Everything comes down to weighing risk and benefit.
– Susan Landers, MD
Cannabis is no longer tucked away on the margins. It’s sold in brightly lit storefronts, packaged as candy-like edibles, and widely framed as low-risk. What often gets lost is a clear, practical discussion of the downsides—especially for teens and young adults, and for people who are pregnant or breastfeeding.
In a recent conversation, neonatologist Susan Landers offered a calm, evidence-based lens on what families need to know now. Her approach is neither alarmist nor dismissive. Instead, she focuses on helping parents and caregivers weigh risks and benefits so they can make informed decisions in real life.
When Use Becomes a Problem
Marijuana use disorder isn’t about an occasional choice; it’s a pattern that becomes difficult to stop even as problems accumulate. People may use daily, develop tolerance, and spend increasing time and money to maintain the same effect. Over time, irritability, anxiety, and sleep problems can appear, while school, work, hobbies, and relationships quietly fall away.
About one in ten regular users develops a use disorder—comparable to other public-health concerns we talk about far more openly. Naming the pattern matters. Early recognition makes earlier conversations possible, and earlier conversations lead to better outcomes.
Potency, Dose, and the Illusion of Control
Whether cannabis is smoked, vaped, or eaten, dose and potency vary widely. Unlike prescriptions, products don’t always deliver predictable amounts. Edibles in particular can be easy to overshoot, leading to stronger and longer-lasting effects than intended. The consistent risk factor across forms is frequency and strength: the more often and the stronger the product, the higher the risk.
A Condition Many Families Haven’t Heard Of
Clinicians are seeing more cases of cannabis hyperemesis syndrome (CHS)—recurrent, severe vomiting and abdominal pain in frequent users. People may cycle through emergency rooms for IV fluids, often finding temporary relief in hot showers. The key detail is simple but crucial: when cannabis use stops, the vomiting stops. Awareness can spare months—or years—of unnecessary suffering.
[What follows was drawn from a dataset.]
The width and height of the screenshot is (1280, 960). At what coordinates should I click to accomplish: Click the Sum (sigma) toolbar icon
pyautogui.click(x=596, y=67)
Motivation, Mood, and the Slow Slide
Chronic use can also be associated with what’s often called amotivational symptoms: flattened affect, withdrawal, missed classes or shifts, and growing irritability. Responsibilities slide. Social life shrinks. The good news is that cutting back, addressing underlying anxiety with appropriate care, and adding therapy can help people regain momentum.
Who Is Most at Risk?
Starting young (especially between ages 14 and 16), daily use, and high-potency products raise the likelihood of later problems. Using cannabis to self-treat anxiety is common—but can backfire over time. Youth, frequency, and potency together are particularly concerning, which is why early, calm conversations matter.
How to Talk With Teens and Young Adults
A productive conversation doesn’t begin with confrontation. It begins with care: “I love you, and I’m worried.” Open questions—How much are you using? Is it affecting school, work, sleep, or friends?—invite reflection rather than defensiveness. Curiosity keeps the door open; accusations close it.
Pregnancy Is Different
Some pregnant people turn to cannabis for nausea or pain, assuming legal access means safety. Pregnancy is a special case. THC enters the bloodstream, crosses the placenta, and reaches the developing baby. Heavier, daily use has been linked with prematurity and low birth weight, and research has followed associations with later attention and learning challenges. When evidence points to risk, minimizing exposure is the prudent choice. Evidence-based alternatives for nausea and anxiety are available through obstetric care.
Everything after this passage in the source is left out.